Avec Stéphane, nous nous sommes passionnés pour une série diffusée sur Netflix et intitulée « Le jeu de la dame ». La série a été adaptée d’un roman écrit par l’américain Walter Tevis. « Le jeu de la dame » raconte le destin hors normes d’une joueuse d’échecs. Après avoir perdu sa mère, Beth est confiée à une institution chrétienne. Elle noue une relation très forte avec le gardien qui lui transmettra tout ce qu’il sait des échecs. Après que Beth ait été adoptée, c’est ce monsieur qui lui enverra les dix dollars indispensables à son inscription au tournoi d’échecs du Kentucky. Tous les acteurs sont très justes. C’est fascinant de voir réussir une si jeune femme dans un milieu exclusivement masculin. J’ai voulu savoir s’il existait des femmes aussi douées que ce personnage de fiction et j’ai découvert l’existence de la Hongroise, Judit Polgar qui en 1992 à l’âge de quinze ans et cinq mois s’est vu attribuer le titre de grand maître international par la Fédération internationale des échecs. Judit Polgar est considérée comme la meilleure joueuses d’échecs de tous les temps.

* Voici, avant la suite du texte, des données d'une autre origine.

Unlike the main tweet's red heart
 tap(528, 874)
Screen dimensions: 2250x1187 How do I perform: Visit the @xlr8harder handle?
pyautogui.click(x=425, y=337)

Dimanche, j’ai fait des crêpes. Cela ne m’était pas arrivé depuis longtemps. Elles étaient fines et légères. Victoire et Louis se sont régalés. Cela m’a fait plaisir. Pour le déjeuner, j’ai préparé après une commande de Stéphane une salade de lentilles corail avec des petits bouts de pomme, des lardons et quelques lamelles d’échalotes. Je suis allée chercher Louis au collège et ai pu, ainsi, bavarder avec Marie-Christine qui s’occupe de l’accueil et est vraiment l’âme de cette maison. Anticipant un confinement prolongé, elle avait coupé ses cheveux très courts. J’avais mis de côté quelques crêpes pour Muguette. Avec Fantôme, nous avons marché jusqu’à sa maison mais une voiture noire stationnait devant. Nous n’avons pas voulu les déranger son visiteur et elle.
Le petit oranger aura bientôt perdu tous ses délicats pétales blancs. Dans la grande boite glissée sous l’armoire bretonne, les petits santons commencent à se réveiller. Ils savent que le 29 novembre, premier dimanche de l’Avent, les enfants seront autorisés à aller les chercher. Chacun sera sorti de son morceau de papier absorbant et viendra trouver sa place dans la crèche. Cette année, il faudra faire en sorte que notre chaton, Cookie, ne s’amuse pas avec les petits sujets en terre cuite dont certains ont le même âge que moi. Il me reste encore un peu de temps pour trouver le meilleur endroit.
Anne-Lorraine Guillou-Brunner
J’ai beaucoup aimé cette série netflix ! Effectivement le jeu des acteurs était juste.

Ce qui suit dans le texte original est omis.